Segment Start: RECORDS PROVIDED
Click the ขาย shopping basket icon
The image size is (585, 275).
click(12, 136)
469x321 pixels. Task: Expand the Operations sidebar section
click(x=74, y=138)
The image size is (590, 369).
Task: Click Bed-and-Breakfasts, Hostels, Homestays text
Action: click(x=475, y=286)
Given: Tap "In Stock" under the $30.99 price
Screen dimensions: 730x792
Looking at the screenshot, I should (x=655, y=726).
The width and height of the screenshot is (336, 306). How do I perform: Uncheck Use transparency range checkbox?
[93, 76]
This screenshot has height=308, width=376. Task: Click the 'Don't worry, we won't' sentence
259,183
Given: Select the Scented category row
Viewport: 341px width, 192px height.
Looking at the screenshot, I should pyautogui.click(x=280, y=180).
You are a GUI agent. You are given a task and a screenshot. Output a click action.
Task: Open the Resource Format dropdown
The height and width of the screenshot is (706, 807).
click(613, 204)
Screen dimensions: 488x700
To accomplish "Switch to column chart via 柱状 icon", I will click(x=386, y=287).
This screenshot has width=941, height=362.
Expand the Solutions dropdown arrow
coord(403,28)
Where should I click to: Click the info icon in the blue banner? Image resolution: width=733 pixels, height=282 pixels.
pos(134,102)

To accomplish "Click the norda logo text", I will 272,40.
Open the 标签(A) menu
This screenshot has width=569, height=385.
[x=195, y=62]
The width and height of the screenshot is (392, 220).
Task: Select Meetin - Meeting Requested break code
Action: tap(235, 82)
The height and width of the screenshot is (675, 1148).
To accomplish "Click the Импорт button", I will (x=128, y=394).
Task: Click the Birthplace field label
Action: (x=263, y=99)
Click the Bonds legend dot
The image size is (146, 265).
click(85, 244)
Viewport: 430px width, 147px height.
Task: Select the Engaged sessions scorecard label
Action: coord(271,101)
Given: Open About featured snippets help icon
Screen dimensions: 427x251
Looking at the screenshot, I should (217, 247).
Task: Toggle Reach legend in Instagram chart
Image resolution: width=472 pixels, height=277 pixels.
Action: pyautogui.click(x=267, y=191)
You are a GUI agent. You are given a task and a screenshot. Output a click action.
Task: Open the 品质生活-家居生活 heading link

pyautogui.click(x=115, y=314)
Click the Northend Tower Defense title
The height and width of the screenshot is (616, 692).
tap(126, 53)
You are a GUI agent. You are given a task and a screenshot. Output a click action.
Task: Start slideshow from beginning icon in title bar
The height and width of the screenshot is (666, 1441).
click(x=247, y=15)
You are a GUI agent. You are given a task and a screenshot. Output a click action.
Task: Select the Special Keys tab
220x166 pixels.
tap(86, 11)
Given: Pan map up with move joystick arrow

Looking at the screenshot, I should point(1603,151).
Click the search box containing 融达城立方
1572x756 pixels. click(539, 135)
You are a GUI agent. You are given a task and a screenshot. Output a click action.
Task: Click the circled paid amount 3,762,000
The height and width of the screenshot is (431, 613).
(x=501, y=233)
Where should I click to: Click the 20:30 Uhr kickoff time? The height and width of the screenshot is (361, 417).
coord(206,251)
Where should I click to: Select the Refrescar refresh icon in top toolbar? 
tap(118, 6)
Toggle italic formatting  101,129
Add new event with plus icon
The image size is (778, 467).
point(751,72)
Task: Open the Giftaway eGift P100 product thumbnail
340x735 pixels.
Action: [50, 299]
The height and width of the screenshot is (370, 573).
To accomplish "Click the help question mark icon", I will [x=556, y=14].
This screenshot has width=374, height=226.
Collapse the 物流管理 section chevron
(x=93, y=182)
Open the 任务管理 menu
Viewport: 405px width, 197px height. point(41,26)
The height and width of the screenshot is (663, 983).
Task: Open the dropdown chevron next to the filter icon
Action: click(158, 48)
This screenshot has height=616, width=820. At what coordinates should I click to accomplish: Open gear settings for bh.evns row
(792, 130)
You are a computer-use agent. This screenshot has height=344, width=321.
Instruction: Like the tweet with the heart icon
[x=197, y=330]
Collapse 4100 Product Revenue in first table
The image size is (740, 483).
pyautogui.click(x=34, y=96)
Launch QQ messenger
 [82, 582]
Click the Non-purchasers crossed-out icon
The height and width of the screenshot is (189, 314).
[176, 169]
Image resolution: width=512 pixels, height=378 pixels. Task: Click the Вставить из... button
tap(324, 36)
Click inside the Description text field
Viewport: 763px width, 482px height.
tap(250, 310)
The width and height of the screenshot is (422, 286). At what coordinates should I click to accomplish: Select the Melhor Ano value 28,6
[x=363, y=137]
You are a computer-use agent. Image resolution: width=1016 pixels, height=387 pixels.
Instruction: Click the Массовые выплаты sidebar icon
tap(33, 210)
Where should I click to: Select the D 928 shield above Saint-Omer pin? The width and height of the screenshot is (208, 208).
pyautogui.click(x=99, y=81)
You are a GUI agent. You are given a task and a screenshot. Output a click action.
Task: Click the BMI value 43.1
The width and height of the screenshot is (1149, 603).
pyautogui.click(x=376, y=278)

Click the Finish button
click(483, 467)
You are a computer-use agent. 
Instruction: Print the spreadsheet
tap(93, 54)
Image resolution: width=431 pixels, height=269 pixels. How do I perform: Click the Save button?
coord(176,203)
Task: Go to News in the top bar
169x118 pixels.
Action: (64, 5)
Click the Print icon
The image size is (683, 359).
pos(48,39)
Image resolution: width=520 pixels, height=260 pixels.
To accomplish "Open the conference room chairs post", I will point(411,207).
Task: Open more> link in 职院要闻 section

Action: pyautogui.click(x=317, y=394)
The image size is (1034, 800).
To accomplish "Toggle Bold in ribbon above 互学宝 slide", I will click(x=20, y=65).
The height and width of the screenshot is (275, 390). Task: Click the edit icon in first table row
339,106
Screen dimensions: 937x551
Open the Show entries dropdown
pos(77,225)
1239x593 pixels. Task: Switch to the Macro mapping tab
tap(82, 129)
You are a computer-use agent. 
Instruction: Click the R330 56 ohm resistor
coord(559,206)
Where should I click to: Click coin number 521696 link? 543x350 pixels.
Segment End: RECORDS PROVIDED
**TASK REQUIREMENTS**. Every line with the word "computer" in it should be copied from the listing above.

**RESPONSE TO THE EXERCISE**.
You are a computer-use agent. This screenshot has height=344, width=321.
You are a computer-use agent. Image resolution: width=1016 pixels, height=387 pixels.
You are a computer-use agent. 
You are a computer-use agent. 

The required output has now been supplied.